Featured in more than half a dozen novels, numerous games and just a few magazine articles, the wizened old man has powers learned through the various tutelage and opportunities presented by Mystra, the goddess of magic. As her chosen, he has been through many quests and trials earning the wrath and envy of many kings, sorcerers and general baddies.
3. The Crimson King
Only in the last novel of Stephen King’s Dark Tower series does the Gunslinger actually come face to face with his nemesis, the sorcerous Crimson King. However, King’s series spans his literary universe using villains from many of his books including The Stand, Salem’s Lot and The Eyes of the Dragon., but the Crimson King is the ultimate villain controlling most of the other minor and major villains of King’s other books. It is only in Marvel’s spin-off comic series The Gunslinger do we get to see the Crimson King’s true evilness.
2. Harry Potter
J.K. Rowling’s boy wonder wizard was the titular character in the best-selling books of all time (until recently). While Harry Potter was not the most powerful wizard in Hogwarts, or the smartest, he definitely had the most gusto.

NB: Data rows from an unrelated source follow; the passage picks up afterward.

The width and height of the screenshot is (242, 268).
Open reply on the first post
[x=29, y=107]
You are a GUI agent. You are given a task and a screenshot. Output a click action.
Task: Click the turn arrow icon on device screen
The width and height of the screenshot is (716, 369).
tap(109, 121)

Known as the Boy Who Lived, Harry was the only wizard who had the cajones to go up against He Who Must Be Named, Lord Voldemort. He helped launch a generation into reading again and many of those kids will eventually go into the Fantasy section – so that’s maybe not so bad!
J.R.R. Tolkien is likely the most well-known fantasy author having almost single-handedly launched the genre in novel format. Gandalf the Grey, as he is known through most of The Hobbit and The Lord of the Rings trilogy, is the epitome of a wizened old wizard – possibly owing to Merlin’s influence and possibly influencing Elminster’s appearance as well.
Like Allanon, Gandalf is a bit of a schemer and acts like a guide by only giving out as much information as needed to move the characters along the path needed. Tolkien described his wizard as an angelic being and was featured in many of his books beyond the famous trilogy.